PRISONERS OF WAR FROM TEXAS
BIG BLACK RIVER STATION IN MISSISSIPPI
BOMB-PROOF AT FORT WAGNER UNDER HEAVY FIRE IN 1863
THE Government at Washington believed that it was now time to secure the reparation for the firing on Fort Sumter which had precipitated the War. Sumter, during the entire conflict had been the center of a radius of forts which now had over three hundred guns mostly of the heaviest caliber. It held a strong position on the Atlantic Coast and protected the land movements about South Carolina. Fort Sumter barred the main channel. On Sullivan's Island were Fort Moultrie, Fort Beauregard, Battery Bee and sand bag batteries at the extremity. On James Island stood Fort Johnson, Fort Ripley and smaller forts. Castle Pinckney lay in front of the city, and on Morris Island there were Battery Gregg, Fort Wagner, and a battery on Lighthouse Inlet. All the channels were blocked with huge iron chains, and an immense hawser buoyed with empty casks, extended from Fort Sumter to Fort Ripley, the entire harbor being blocked with torpedoes. Brady's cameras lay in the Union lines and occasionally were ventured toward the Confederate fortifications.
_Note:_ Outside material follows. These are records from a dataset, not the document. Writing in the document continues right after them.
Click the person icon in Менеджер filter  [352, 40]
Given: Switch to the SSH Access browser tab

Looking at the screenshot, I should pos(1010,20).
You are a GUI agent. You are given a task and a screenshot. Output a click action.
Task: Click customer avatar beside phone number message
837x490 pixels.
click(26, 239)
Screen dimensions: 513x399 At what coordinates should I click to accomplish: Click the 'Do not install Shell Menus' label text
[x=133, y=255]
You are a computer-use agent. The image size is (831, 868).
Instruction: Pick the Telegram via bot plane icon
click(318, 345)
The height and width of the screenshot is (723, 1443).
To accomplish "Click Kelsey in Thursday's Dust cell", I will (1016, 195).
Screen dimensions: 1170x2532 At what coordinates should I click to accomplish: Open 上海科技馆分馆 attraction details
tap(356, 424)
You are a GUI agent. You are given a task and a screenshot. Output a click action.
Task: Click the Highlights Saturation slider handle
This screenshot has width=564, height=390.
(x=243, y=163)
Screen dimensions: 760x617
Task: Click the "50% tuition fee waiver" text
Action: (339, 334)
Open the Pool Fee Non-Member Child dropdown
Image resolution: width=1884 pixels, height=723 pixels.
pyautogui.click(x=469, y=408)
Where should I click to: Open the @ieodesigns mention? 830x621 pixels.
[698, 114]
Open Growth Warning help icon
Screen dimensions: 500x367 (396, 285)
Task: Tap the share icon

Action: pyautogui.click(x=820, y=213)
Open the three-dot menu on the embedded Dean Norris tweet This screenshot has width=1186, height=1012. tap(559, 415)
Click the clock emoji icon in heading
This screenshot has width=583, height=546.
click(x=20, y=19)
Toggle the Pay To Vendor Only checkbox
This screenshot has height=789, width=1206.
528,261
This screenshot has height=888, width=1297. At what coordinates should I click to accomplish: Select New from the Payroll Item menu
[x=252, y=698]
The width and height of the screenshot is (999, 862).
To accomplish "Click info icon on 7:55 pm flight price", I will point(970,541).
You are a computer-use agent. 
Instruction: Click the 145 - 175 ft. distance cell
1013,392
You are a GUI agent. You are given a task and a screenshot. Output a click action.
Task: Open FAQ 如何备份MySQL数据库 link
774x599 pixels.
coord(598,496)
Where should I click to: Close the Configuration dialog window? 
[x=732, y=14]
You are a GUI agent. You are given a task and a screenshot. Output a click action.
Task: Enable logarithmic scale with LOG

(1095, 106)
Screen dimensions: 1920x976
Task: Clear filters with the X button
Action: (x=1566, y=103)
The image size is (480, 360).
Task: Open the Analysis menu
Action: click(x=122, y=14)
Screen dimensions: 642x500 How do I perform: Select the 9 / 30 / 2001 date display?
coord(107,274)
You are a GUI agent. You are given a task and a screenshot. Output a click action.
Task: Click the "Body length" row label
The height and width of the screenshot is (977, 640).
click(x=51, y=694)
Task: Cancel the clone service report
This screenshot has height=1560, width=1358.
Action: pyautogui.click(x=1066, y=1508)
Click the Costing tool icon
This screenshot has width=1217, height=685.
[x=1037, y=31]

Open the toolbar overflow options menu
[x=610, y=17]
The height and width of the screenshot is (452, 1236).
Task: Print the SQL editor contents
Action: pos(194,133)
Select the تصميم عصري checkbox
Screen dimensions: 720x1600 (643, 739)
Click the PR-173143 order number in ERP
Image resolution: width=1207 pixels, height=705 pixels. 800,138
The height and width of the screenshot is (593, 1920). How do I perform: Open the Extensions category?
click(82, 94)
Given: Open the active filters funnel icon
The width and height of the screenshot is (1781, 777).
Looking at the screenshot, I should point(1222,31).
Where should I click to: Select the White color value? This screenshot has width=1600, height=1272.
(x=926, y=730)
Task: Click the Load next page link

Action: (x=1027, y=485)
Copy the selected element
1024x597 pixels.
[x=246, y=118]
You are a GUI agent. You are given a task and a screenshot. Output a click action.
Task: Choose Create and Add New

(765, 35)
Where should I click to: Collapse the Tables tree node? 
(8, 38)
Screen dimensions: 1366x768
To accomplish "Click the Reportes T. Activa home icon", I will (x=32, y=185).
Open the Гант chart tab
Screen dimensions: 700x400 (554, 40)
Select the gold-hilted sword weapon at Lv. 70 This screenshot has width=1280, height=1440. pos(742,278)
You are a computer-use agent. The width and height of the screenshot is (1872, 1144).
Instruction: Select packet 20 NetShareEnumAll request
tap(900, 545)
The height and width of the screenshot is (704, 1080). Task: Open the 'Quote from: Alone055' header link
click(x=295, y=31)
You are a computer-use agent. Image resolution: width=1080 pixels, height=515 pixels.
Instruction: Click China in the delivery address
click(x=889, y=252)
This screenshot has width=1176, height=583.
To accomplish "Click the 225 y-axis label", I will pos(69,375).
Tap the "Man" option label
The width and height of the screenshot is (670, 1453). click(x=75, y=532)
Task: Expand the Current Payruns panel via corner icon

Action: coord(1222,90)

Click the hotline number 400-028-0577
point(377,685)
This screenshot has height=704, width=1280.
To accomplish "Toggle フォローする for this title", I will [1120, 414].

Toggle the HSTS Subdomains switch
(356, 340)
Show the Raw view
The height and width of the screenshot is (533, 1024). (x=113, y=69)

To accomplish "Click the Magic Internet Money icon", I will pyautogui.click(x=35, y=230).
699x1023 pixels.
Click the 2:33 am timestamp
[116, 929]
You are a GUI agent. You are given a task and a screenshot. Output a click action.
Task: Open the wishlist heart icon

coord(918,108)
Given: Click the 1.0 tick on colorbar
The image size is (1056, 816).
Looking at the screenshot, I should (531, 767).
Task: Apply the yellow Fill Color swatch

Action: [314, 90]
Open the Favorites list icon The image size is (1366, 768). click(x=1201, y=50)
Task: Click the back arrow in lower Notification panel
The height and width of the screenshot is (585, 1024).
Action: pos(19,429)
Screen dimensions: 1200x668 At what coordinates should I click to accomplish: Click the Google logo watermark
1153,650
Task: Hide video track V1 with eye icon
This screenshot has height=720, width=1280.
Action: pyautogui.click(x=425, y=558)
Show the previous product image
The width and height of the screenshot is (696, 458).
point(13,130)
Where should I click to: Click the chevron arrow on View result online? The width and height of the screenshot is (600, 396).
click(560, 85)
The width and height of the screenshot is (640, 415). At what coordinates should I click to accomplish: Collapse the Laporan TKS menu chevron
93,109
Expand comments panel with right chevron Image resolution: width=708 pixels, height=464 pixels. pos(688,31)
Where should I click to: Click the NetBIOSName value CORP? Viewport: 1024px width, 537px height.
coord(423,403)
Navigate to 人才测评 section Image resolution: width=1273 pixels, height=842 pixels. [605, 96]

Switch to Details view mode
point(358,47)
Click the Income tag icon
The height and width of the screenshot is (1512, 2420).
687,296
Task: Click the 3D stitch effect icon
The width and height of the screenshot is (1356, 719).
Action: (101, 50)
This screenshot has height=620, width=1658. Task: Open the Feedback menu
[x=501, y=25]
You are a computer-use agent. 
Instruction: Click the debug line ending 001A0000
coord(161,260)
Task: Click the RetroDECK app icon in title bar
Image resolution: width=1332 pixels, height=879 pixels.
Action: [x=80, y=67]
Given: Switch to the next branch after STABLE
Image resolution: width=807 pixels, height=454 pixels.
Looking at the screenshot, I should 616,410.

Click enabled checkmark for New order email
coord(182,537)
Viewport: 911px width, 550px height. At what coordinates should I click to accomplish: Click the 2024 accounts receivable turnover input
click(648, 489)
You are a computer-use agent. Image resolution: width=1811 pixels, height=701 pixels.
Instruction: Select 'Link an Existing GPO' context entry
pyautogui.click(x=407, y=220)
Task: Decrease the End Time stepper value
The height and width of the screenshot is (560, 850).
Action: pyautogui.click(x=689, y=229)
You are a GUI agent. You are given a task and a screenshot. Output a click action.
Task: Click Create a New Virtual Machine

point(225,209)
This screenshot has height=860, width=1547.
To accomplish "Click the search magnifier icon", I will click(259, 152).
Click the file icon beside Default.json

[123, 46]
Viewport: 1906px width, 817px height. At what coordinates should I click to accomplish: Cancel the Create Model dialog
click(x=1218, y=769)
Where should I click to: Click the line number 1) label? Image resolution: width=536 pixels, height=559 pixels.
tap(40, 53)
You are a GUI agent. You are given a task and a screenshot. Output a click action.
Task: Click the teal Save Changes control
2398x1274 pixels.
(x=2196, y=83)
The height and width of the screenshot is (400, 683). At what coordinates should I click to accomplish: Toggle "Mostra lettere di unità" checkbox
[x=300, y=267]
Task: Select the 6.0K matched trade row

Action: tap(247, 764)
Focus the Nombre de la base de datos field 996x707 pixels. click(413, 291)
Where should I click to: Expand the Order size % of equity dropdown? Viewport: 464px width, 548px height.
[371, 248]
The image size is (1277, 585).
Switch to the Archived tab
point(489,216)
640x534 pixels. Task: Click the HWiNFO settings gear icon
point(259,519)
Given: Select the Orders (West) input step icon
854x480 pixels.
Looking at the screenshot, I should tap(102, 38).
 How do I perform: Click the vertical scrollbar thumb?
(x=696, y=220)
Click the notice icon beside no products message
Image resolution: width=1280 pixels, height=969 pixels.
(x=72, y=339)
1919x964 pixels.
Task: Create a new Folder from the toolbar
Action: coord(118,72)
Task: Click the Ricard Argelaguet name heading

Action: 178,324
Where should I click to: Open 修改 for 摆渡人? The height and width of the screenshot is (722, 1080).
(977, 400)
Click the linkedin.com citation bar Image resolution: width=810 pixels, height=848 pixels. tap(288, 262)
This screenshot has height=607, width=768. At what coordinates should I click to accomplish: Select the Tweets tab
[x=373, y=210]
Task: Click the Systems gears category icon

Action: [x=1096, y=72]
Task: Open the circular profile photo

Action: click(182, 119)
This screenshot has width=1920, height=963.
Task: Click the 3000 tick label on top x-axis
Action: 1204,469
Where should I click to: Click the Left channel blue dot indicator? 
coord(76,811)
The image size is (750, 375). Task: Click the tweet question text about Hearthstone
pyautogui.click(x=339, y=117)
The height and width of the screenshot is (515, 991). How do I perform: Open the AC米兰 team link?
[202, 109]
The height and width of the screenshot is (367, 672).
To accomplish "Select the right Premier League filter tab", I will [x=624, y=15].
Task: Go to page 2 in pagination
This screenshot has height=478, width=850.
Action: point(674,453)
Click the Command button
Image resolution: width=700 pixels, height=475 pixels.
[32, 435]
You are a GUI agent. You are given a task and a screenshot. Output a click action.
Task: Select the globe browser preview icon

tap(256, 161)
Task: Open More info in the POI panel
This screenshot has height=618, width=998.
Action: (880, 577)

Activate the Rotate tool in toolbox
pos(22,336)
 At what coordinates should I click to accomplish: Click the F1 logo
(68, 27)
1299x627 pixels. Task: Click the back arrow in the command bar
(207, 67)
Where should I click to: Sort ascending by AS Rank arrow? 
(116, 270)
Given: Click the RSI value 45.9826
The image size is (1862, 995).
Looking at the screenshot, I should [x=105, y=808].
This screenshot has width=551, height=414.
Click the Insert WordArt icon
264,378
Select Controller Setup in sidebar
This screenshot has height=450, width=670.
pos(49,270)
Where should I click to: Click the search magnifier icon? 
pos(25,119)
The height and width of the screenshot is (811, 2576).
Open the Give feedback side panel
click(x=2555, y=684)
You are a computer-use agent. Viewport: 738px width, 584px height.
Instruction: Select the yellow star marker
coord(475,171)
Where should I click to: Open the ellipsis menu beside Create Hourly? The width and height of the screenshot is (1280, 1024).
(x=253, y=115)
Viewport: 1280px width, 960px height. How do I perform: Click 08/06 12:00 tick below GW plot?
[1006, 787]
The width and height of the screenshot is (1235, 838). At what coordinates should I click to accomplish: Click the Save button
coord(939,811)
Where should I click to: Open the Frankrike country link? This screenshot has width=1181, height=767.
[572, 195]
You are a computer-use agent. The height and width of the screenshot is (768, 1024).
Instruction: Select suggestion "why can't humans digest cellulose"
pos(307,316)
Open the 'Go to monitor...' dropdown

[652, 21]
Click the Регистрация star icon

Many negatives of exteriors were obtained at a distance. After the forts fell into the Government control the cameras were taken behind the breast-works. These remarkable negatives are now exhibited and reveal the secrets of the Confederates. The picture of the bomb-proof at Fort Wagner, under heavy fire in 1863, reveals the ingenuity of the engineers in both armies in utilizing every available substance in protecting the soldiers. The Confederates constructed many strong fortifications and they fell only under the severest bombardment from the heaviest guns of the Federal troops.